The post below by William Tullett originally appeared in The Conversation.
A sunny afternoon in Paris. An intrepid TV presenter is making his way through the streets asking passersby to smell a bottle he has in his hand. When they smell it they react with disgust. One woman even spits on the floor as a marker of her distaste. What is in the bottle? It holds, we are told, the “pong de paris”, a composition designed to smell like an 18th-century Parisian street.
The interpretation of past scents that we are given on the television, perhaps influenced by Patrick Süskind’s pungent novel Perfume, is frequently dominated by offence.
It’s a view found not just on TV but in museums. In England, York’s Jorvik Viking Centre, Hampton Court Palace, and the Museum of Oxfordshire have all integrated smells into their exhibits.
The one smell that unites these attempts at re-odorising the past: toilets. Viking toilets, a Georgian water closet, and the highly urinous and faecal smell of a Victorian street, all included in the above examples, thread the needle of disgust from the medieval to the modern. The consequence of such depictions is to portray the past as an odorous prelude, with foul-smelling trades and poor sanitation, to the clean and pleasant land of modernity.
Suggesting that people who are not “us” stink has a long history. It is applied to our forebears just as often as is to other countries, peoples, or cultures. It is not accident that, “Filthy Cities” – an English television program, highlighted the stink of 18th-century France – even in the 18th century the English had associated the French, their absolutist Catholic enemies, with the stink of garlic.
The toilet-training narrative is a simple and seductive story about “our” conquest of stench. But the “pong de paris” misses the point. Too busy turning the past into a circus of disgust for modern noses, it fails to ask how it smelt to those who lived there. New historical work reveals a more complex story about past scents.
A careful examination of the records of urban government, sanitation, and medicine reveal that 18th-century English city-dwellers were not particularly bothered by unsanitary scents. This was partly because people adapted to the smells around them quickly, to the extent that they failed to notice their presence.

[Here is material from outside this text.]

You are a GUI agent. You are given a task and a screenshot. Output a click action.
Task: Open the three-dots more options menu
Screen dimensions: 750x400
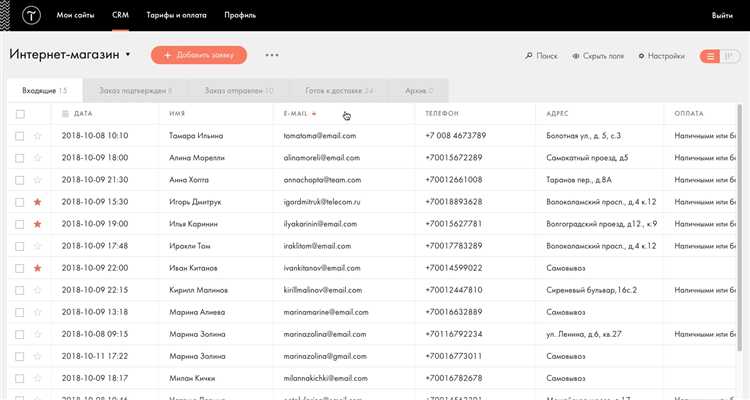click(x=272, y=55)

But, thanks to 18th-century scientific studies of air and gases, many Georgians also recognised that bad smells were not as dangerous as had previously been thought. In his home laboratory, the polymath Joseph Priestley experimented on mice, while others used scientific instruments to measure the purity of the air on streets and in bedrooms. The conclusion was simple: smell was not a reliable indicator of danger.
Scientist and social reformer Edwin Chadwick famously claimed in 1846 that “all smell… is disease”. But smell had a much more complex place in miasma theory – the idea that diseases were caused by poisonous airs – than has often been assumed. In fact, by the time cholera began to work its morbid magic in the 1830s, a larger number of medical writers held that smell was not a carrier of sickness-inducing atmospheres.
Smells tend to end up in the archive, recorded in the sources historians use, for one of two reasons: either they are unusual (normally offensive) or people decide to pay special attention to them. One scent that appeared in the diaries, letters, magazines, and literature of 18th-century England, however, was tobacco smoke. The 18 century saw the rise of new anxieties about personal space. A preoccupation with politeness in public places would prove a problem for pipe smokers.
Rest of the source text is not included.